За эти слова Иванов готов был ей в ноги поклониться: истинно благородная душа, раз Дарью Михайловну не забыла. Как-то особенно ласково посмотрел на жену и Пашков.

— Однако в итоге сего послания, — сказал он, возвращая Иванову письмо, — надо думать, что с получением чина по отставке будут здесь не ранее начала 1838 года. А пока прикажу отделать квартиру во флигеле, соединивши старую управительскую с комнатой покойного Евсеича. Вдруг приедет не только с другом, но и с подполковницей.

— Разве Николай Евсеевич померли? — опечалился Иванов. — А я к ним метил от вас зайти, яичко нес им похристосоваться.

— Погас на пятой неделе. Утром посидел на солнышке на дворе, возвратясь домой, прилег и будто уснул, — сказал камергер.

— И до конца все кого-то лечил, — вспомнила Ольга Николаевна, — травки и ягоды собирал, сушил, лекарства составлял.

— Добрый был старик, но хорошо, если себя на тот свет каким-нибудь снадобьем не поторопил. Без указания настоящего аптекаря лекарства готовить весьма опасно, — заметил Пашков.

Иванов вспомнил ступки, банки и сухие растения в комнате старого фельдшера.

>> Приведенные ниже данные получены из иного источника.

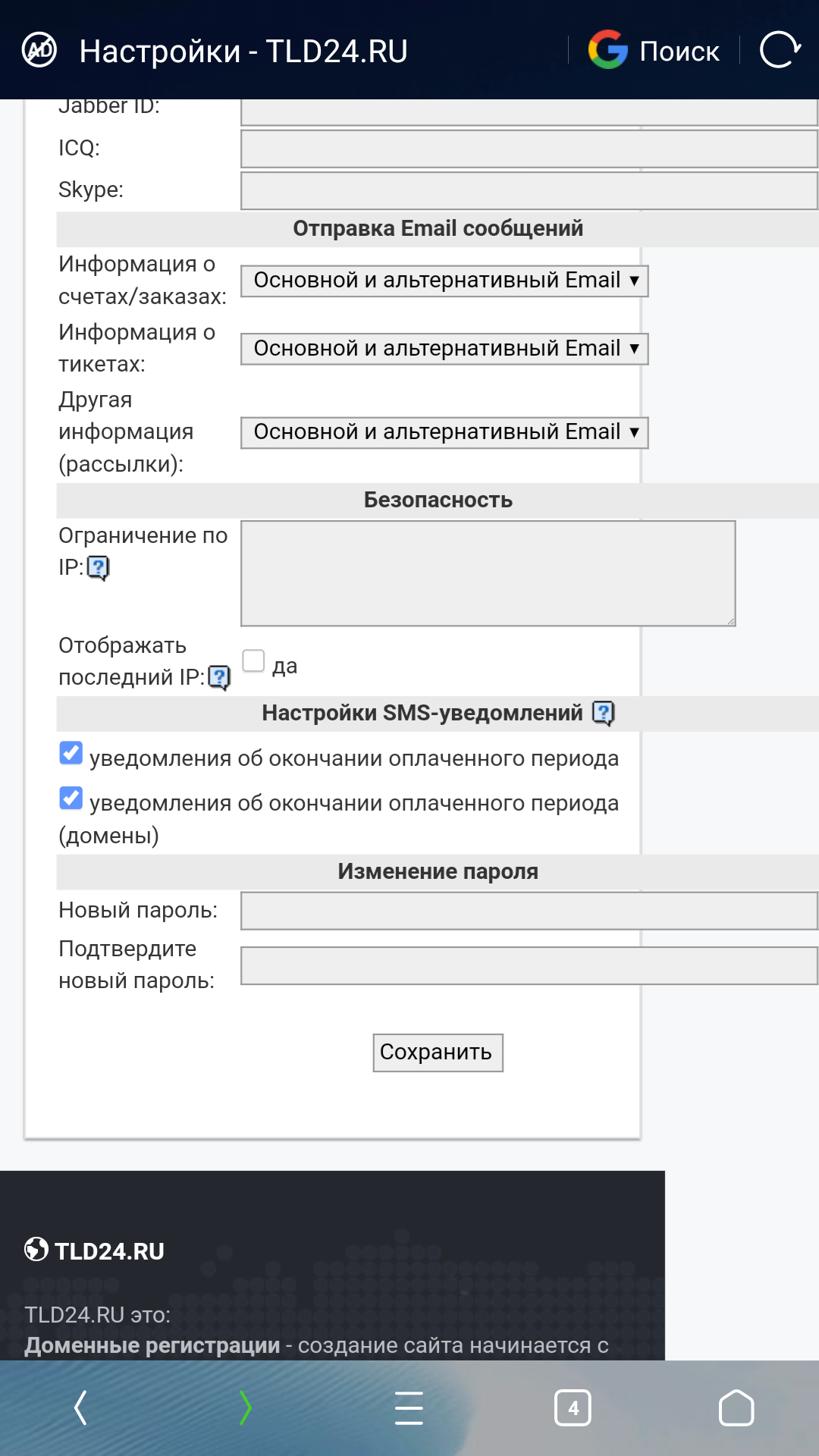Tap the ad blocker icon in address bar

pos(39,50)
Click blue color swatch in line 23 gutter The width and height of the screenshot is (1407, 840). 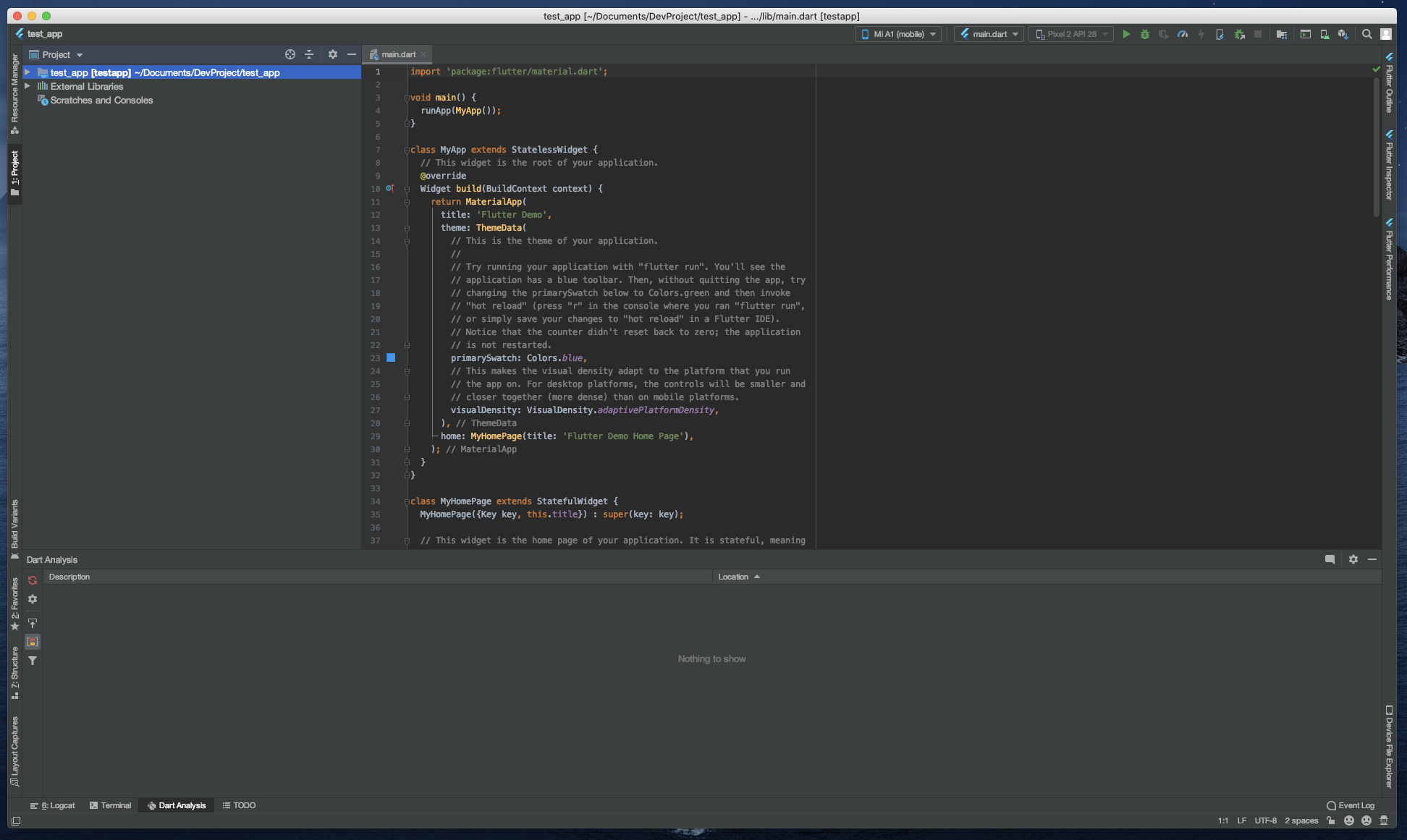[391, 357]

Что ж, может быть, и сварил себе что-то не впрок. А все прожил за семьдесят...

— А Николай Евсеич одинокий был? — спросил унтер.

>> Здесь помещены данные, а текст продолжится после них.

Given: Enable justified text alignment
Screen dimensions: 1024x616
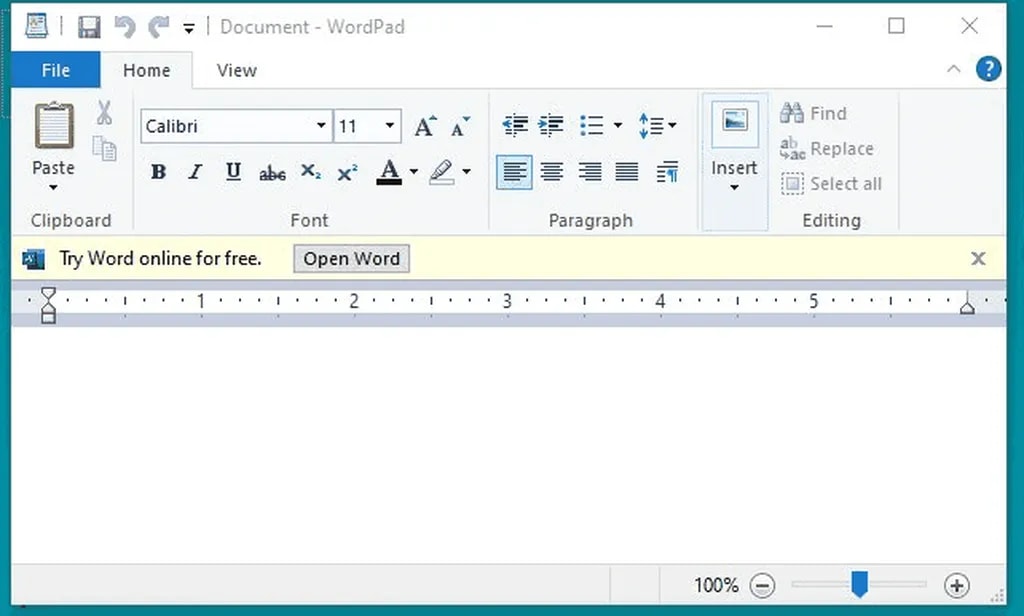Looking at the screenshot, I should pos(628,171).
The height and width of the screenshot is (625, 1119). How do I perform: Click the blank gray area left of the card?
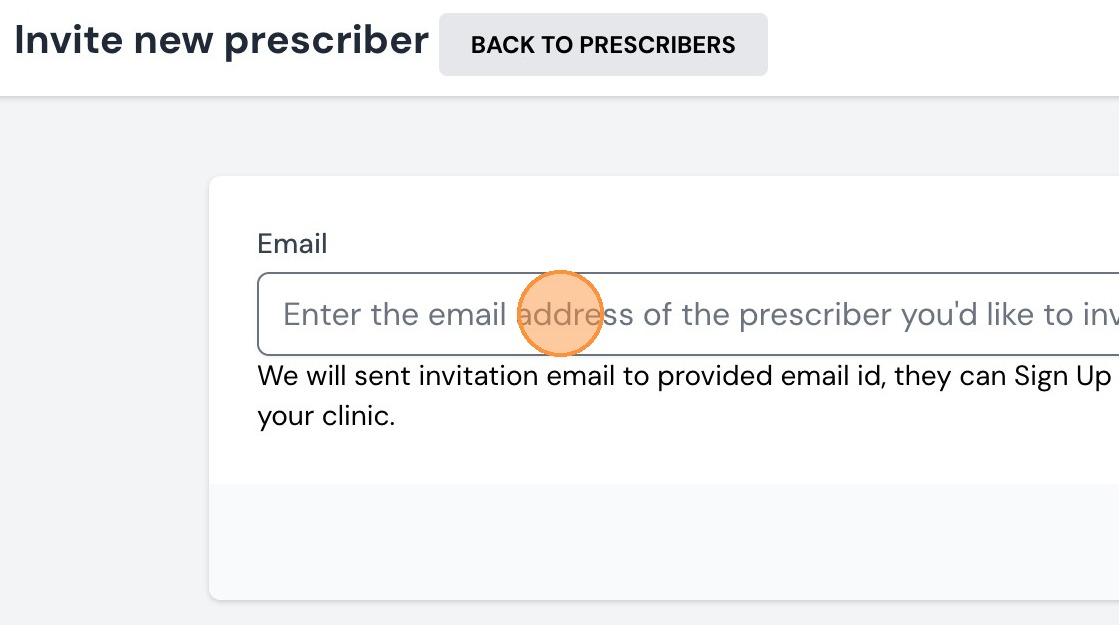100,380
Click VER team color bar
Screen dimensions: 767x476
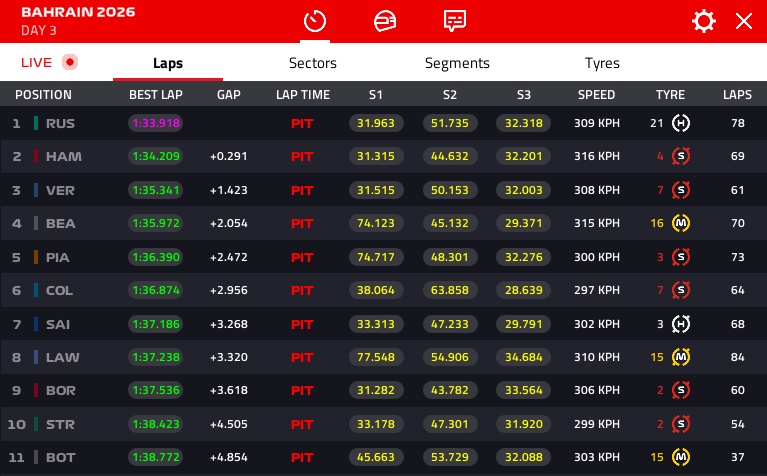click(36, 190)
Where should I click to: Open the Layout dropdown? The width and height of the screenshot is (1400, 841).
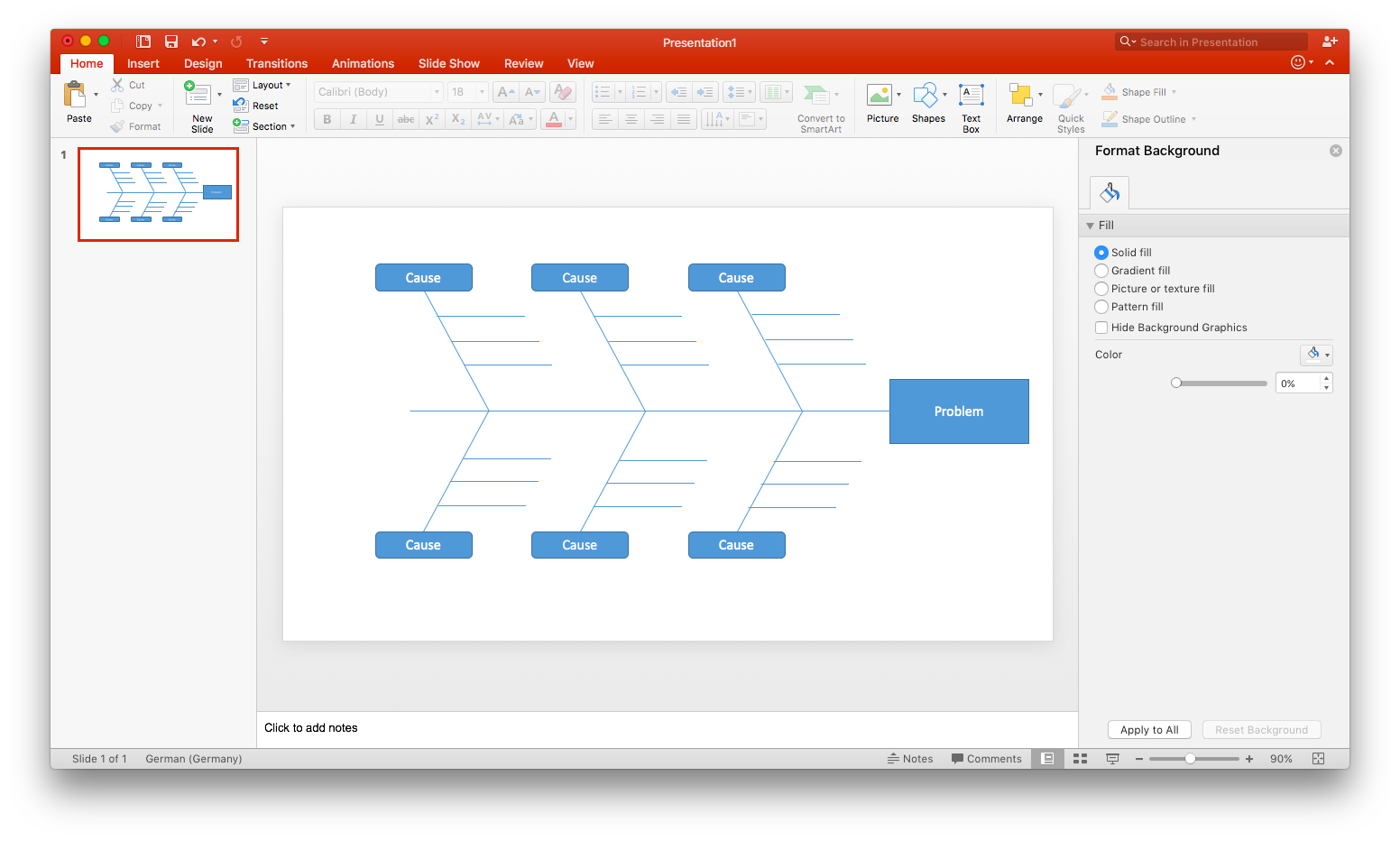coord(264,85)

— Одинокий, по милости моего папеньки, — кивнул камергер.

— Запретили им жениться?

— Хуже было, говорят. Просил себе в жены девицу дворовую, а покойный батюшка сам на нее внимание обратить изволил. И вместо женитьбы приказал ехать в Москву в фельдшерские ученики. Евсеич повесился было в чулане, так подкараулили, из петли вынули, отпороли и под конвоем в Москву отправили.

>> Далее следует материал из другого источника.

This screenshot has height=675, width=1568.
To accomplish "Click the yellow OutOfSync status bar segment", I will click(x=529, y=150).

— А девушка та? — спросила дрогнувшим голосом Ольга Николаевна, видно впервой слышавшая историю старого фельдшера.

— И она счастливей Евсеича не была, — поморщился камергер. — Сначала в том же чулане на той же веревке вешалась, и те же соглядатаи ее из петли вынули. Потом мой батюшка над ней натешился и в подарок какой-то тетке отослал с условием, чтобы за мужика выдала. А когда Евсеич выучился, то приказал его в рязанском имении безвыездно держать, в котором сам не бывал. Боялся, верно, что подсыплет чего в кушанье.

— Что же вы мне того раньше не рассказали? — упрекнула мужа Ольга Николаевна. — Я бы к старику внимательней была.

— Вы и так ко всем добры, — ответил Пашков. — А ежели я вам все, что знаю про папеньку своего и его подвиги, пересказывать начну, даже только тех слуг касаемое, что сейчас живы, так вы в сих стенах обитать не пожелаете. Пока матушка была жива, он еще воздерживался, а когда скончалась и меня в Пажеский корпус определил, тут уж пошел дым коромыслом...

* * *

Анна Яковлевна с удовольствием согласилась на предложенный госпожой Миклашевич домик рядом с дачей, снятой ею в Ульянке. Сначала тревожилась, где муж ее будет столоваться, но полковник зачислил Иванова на довольствие в роту с оплатой по пятаку за день. Правду сказать, и сам унтер не прочь был подсесть к артельному столу рядом с Павлухиным, Крыловым или Темкиным. Последний ел за двоих, а все оставался тощ и бледен.

— Ты, Федот, как фараонова корова, — сказал как-то Иванов.

— Все за детство голодное не отъемся, — отозвался писарь.

— Так, сказывают, кантонистам полную солдатскую дачу отпущают, — заметил кто-то из гренадеров.

— Но воруют там в три раза больше, — ответил Темкин. — Вы за артельщиками своими присматриваете и, как зарвутся, сейчас смените, а ребята что могут? За все семь лет кантонистских не помню, чтобы досыта ел. И теперь во снах вижу тех мальчишек, с которыми кусок делил, какие у них глаза страшные с голоду да со страху бывали. Коли ад существует, то эконом наш, майор Редькин, там в масле сворованном век кипеть должен...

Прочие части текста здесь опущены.